Die Entwicklung eines solches Konzepts wollen und können wir als AK gender*queer selbstverständlich nicht allein leisten. Wir sehen hierbei den gesamten Verband mit all seinen unterschiedlichen Gliederungen in der Pflicht und wünschen uns einen konstruktiven gemeinsamen Austausch.

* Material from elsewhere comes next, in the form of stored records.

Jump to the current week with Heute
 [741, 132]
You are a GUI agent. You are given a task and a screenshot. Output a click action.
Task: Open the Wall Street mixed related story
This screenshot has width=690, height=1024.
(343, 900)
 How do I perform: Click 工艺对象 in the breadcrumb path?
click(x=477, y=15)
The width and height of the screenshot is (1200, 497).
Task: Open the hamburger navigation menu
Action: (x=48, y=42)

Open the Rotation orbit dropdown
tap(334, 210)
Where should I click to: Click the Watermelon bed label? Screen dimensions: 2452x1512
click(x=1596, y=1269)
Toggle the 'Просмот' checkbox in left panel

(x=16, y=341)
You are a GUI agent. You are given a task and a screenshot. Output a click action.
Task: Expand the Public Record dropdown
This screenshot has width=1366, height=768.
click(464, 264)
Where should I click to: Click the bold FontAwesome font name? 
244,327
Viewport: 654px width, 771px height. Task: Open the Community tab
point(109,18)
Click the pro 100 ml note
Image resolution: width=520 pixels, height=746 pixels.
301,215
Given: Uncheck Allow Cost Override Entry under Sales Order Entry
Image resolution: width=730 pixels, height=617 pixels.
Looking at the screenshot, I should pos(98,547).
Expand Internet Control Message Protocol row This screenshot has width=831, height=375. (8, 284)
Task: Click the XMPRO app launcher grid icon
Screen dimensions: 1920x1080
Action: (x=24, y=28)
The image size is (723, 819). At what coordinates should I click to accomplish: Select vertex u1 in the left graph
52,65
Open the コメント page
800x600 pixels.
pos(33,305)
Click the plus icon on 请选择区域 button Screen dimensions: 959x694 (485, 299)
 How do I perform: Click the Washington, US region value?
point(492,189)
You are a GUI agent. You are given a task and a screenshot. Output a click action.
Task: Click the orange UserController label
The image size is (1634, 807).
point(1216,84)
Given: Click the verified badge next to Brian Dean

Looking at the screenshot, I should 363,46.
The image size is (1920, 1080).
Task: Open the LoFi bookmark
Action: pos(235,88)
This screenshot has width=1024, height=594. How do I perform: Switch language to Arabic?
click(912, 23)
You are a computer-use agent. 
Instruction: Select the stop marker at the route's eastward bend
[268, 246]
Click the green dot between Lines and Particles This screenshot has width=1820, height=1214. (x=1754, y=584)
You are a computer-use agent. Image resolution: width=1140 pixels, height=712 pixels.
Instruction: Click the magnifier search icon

Wir als AK Gender*queer geben gerne den Anstoß und Hilfestellung in der gemeinsamen Arbeit am Schutzkonzept. Dabei holen auch wir uns Unterstützung in Form von Workshops und Expert*innen und können dankenswerterweise auch auf bereits vorhandene Konzepte von anderen Verbänden zurückgreifen. Dennoch sehen wir die Notwendigkeit, ein eigenes an die Praxis und Strukturen des BDP angepasstes Konzept aufzubauen. Dabei ist es uns auch wichtig, queere Menschen und die Diskriminierungsformen und potentiellen Übergriffe, die diese im besonderem Maße ausgesetzt sind, von Anfang an selbstverständlich mitzudenken.

All dies ist für uns als AK, aber zweifelsohne auch für den gesamten Verband, eine unbequeme, aber absolut notwendige Herausforderung. Gleichzeitig können wir als Einzelne, als jeweilige Teams und als gesamter Verband aber auch deutlich daran wachsen. Deshalb sind wir auch durchaus gespannt auf diesen Prozess und freuen uns darauf, ihn alle gemeinsam zu gestalten und dabei zu lernen.